Comment repenser les modèles de création, de commercialisation et de valorisation de la céramique pour (re)dynamiser les territoires et (re)valoriser ce métier d’art ? Telles sont les questions que Julia Babylon aborde dans sa thèse professionnelle réalisée dans le cadre d’un double diplôme en Management des Entreprises Culturelles et des Industries Créatives (MECIC Paris). Cet article propose une synthèse de cette recherche en s’appuyant plus particulièrement sur des expériences drômoises.

Auteure
Julia Babylon

La céramique d’art s’est érigée au fil des siècles comme un marqueur de nos sociétés modernes. Cet objet d’art, symbole d’un patrimoine vivant et immatériel, impulse de nouvelles dynamiques de développement à l’échelle des territoires. La crise sanitaire de la COVID-19 survenue au début de l’année 2020 sonne un coup d’arrêt brutal pour l’économie mondiale contraignant les artisans et métiers d’art à reconsidérer leurs enjeux de développement économique, local et culturel. Face à l’instabilité conjoncturelle, les céramistes d’art, maîtres du feu, se consument et doivent se réinventer pour renaître des cendres de la pandémie. Comment repenser les modèles de création, de commercialisation et de valorisation de la céramique pour (re)dynamiser les territoires et (re)valoriser ce métier d’art ?

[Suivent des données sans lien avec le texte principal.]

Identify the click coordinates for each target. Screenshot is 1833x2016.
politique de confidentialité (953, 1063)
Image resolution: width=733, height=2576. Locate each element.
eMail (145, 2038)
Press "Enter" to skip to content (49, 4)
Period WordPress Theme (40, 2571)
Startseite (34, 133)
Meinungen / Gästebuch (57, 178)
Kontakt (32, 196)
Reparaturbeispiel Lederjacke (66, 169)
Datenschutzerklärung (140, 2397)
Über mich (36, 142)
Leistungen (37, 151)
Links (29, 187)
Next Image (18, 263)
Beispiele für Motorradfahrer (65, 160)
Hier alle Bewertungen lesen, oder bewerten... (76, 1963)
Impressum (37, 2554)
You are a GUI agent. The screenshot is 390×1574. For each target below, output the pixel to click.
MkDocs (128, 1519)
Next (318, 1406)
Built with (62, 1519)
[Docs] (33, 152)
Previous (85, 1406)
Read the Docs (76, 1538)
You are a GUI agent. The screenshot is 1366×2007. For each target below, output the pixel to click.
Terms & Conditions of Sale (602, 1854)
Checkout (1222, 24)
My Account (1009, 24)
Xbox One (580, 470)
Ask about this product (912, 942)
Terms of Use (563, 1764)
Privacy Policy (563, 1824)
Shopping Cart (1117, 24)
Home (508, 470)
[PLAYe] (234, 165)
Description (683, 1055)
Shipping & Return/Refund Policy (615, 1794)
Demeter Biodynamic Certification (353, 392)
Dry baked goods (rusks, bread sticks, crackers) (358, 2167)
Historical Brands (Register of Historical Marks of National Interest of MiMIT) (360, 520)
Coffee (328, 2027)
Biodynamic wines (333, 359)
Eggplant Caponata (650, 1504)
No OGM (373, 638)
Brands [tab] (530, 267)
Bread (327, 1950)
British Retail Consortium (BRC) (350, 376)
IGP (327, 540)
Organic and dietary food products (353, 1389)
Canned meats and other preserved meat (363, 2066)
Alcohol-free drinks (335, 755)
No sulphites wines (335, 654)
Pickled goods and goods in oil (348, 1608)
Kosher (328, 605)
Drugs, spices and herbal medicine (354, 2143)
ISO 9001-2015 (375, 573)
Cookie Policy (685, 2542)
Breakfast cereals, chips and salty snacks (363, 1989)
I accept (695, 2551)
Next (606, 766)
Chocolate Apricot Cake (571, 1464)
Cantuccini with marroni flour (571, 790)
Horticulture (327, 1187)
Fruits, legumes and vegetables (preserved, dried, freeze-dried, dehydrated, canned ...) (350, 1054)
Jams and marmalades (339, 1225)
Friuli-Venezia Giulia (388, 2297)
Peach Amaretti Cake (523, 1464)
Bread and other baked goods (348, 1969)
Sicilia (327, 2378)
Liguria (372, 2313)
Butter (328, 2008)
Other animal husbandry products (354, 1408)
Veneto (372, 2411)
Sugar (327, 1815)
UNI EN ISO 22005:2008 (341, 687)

Cette problématique d’actualité s’inscrit dans la thèse professionnelle que j’ai réalisée dans le cadre d’un double diplôme en Management des Entreprises Culturelles et des Industries Créatives (MECIC Paris) du groupe Burgundy School of Business. Ce travail de recherche s’appuie sur une étude empirique, qualitative et quantitative, menée auprès d’experts du monde des métiers d’art. Ces témoignages recueillis lors d’interviews, d’ateliers de réflexion et de rencontres sont venus nourrir ma réflexion tout au long de ce travail et corroborer les apports théoriques issus de la revue de littérature.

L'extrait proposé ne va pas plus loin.